For instance, an exporter who is to receive dollars after three months has an intrinsic long position in the market.

The value of his receivable long position increases if the dollar rises against the rupee, it decreases if the dollar falls against the rupee. In other words, the export receivable is exposed to market fluctuations, and is, in actuality, his position in the market. If the exporter now sells dollars forward for three months against this export receivable, he is hedging or closing out or squaring off his export receivable position. If the dollar moves up against the rupee, the gain on the exports is offset by the loss on the forward contract. On a net basis, therefore, the value of the export receivable is no longer exposed to market fluctuations. The position has been closed through the hedge, through the forward sale contract.

Similar, but opposite is the position of the importer, who is short dollars in the market by virtue of his imports.

He has to buy dollars in the market to make good his payment obligation. When he actually buys forward dollars, he is not taking a fresh position in the market. He is simply covering his exposure, providing for his payment obligation, squaring off the risk of rupee depreciation.

Unfortunately, since the risk manager does not himself undertake the export or import transaction, or because the actually underlying position is created by default, there is a tendency to not recognise it for what it is, viz. the company's actual position in the currency market. It is unfortunate because this misunderstanding causes the company to ignore and overlook the profit or loss on its actual position and instead focus on the profit or loss of its hedge. This is akin to losing sight of the woods for the trees, because, usually, the quantum of the actual underlying exposure is greater than the quantum of the hedge.

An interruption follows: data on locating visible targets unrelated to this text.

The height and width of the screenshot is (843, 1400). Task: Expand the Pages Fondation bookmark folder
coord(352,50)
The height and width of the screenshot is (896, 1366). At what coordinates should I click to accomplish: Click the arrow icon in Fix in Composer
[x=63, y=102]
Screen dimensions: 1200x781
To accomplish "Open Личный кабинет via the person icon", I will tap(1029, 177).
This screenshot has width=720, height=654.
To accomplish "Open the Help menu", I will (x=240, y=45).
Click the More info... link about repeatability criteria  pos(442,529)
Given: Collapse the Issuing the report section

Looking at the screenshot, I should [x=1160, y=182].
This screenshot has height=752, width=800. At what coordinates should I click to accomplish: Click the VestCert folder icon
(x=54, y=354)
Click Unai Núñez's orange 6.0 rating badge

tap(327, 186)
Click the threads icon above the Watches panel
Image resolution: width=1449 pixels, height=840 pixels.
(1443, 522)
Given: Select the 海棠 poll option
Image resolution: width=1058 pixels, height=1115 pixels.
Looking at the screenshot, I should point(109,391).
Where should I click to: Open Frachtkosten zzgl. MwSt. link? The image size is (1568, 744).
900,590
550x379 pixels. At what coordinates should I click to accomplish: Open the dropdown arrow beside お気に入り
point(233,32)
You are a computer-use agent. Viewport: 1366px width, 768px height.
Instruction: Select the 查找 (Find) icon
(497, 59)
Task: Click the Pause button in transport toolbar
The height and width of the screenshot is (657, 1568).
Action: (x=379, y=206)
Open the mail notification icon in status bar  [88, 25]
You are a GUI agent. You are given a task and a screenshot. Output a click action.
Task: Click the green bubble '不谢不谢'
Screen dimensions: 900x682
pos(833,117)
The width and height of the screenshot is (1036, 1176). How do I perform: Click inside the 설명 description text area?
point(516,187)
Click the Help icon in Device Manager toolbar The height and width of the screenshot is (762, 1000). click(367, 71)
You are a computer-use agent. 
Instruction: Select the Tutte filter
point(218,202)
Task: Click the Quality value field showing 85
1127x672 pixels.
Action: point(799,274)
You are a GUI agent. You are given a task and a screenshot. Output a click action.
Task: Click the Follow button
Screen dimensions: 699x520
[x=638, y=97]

Thus, when a hedge, whose quantum is, say, 30 per cent of the actual underlying exposure, makes money, there is no reason to be overjoyed. Quite obviously, when the 30 per cent hedge is making money, the balance 70 per cent unhedged exposure is losing money. Similarly, if the 30 per cent hedge loses money, that is no reason to crucify the risk manager – the balance 70 per cent unhedged exposure is actually making money. In fact, therefore, if the hedge ratio is less than 50 per cent, a loss making hedge is to be preferred to a profitable hedge. So, which is your position? Your exposure? Or your hedge? The business division takes a market position. The risk manager “takes a hedge”. Think about it.